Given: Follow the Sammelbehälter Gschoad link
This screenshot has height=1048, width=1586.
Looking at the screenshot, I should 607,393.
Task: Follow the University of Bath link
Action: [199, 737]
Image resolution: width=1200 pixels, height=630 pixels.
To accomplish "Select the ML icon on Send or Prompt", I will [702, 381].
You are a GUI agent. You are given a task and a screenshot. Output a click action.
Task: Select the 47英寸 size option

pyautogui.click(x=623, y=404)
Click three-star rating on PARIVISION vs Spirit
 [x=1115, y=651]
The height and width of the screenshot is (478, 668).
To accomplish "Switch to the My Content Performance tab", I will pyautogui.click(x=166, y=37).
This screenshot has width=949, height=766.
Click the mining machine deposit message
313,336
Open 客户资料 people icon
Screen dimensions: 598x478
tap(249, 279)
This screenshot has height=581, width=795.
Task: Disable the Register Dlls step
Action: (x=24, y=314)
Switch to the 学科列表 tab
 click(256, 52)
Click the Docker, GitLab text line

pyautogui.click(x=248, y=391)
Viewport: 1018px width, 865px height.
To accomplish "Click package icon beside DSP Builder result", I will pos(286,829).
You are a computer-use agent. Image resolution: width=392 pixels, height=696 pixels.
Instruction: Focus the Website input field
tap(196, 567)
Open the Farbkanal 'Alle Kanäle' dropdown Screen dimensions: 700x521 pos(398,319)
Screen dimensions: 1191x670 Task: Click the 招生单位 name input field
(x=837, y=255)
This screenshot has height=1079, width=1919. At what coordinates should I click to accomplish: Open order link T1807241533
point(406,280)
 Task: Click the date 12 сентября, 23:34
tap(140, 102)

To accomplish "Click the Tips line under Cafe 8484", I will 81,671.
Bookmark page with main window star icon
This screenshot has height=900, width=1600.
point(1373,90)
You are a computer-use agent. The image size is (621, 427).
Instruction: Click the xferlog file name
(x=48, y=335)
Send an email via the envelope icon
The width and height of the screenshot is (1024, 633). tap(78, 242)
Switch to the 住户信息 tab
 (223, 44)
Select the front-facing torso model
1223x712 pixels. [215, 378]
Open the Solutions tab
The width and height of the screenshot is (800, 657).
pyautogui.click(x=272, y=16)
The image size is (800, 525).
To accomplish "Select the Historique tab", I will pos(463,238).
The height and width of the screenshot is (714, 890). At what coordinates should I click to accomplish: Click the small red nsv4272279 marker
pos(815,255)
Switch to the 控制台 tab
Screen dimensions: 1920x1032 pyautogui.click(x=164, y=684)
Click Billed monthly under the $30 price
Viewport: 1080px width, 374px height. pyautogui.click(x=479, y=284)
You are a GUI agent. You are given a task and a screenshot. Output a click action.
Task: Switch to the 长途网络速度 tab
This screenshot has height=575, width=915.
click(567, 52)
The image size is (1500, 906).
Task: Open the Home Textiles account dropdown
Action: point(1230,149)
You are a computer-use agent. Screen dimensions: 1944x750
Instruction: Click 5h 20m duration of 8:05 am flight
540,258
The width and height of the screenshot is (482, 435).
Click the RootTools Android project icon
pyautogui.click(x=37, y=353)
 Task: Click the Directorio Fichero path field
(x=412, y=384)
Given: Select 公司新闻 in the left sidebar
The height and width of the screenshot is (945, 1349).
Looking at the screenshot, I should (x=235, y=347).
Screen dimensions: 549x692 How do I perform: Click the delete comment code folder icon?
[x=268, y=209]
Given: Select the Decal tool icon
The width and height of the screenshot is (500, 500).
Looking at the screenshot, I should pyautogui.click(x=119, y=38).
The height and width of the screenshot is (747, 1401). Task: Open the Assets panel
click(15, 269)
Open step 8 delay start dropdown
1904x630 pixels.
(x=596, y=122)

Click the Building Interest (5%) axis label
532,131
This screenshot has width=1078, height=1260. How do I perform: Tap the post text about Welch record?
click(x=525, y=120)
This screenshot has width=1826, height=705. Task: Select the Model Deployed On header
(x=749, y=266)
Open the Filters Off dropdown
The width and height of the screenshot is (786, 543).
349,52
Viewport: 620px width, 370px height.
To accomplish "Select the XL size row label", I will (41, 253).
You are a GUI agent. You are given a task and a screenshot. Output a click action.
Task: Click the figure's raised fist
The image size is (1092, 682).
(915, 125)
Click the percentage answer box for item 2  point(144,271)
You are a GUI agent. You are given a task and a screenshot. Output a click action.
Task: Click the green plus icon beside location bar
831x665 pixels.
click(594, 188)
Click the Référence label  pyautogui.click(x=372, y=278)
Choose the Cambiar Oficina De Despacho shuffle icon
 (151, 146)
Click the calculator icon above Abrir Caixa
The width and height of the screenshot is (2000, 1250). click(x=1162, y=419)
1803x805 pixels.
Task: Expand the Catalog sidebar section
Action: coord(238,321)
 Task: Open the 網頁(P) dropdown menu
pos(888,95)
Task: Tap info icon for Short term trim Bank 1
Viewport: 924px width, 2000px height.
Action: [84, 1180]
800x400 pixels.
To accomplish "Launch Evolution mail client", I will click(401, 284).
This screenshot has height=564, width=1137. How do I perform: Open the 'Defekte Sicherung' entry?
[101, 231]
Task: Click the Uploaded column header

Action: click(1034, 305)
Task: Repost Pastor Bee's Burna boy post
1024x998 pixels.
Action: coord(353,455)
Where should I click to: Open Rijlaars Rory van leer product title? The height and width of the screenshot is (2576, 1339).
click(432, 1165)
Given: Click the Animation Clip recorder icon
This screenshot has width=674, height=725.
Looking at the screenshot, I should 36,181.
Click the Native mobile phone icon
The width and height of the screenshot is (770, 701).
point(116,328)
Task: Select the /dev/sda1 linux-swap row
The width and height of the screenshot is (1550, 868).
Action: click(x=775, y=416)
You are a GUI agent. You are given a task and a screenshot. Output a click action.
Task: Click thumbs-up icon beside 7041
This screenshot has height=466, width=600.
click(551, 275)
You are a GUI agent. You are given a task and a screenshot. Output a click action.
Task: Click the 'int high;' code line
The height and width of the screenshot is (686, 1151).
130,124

[Exercise description] Within the listing, how many lines hold the string "beside"? State that number alone.

[Worked solution] 3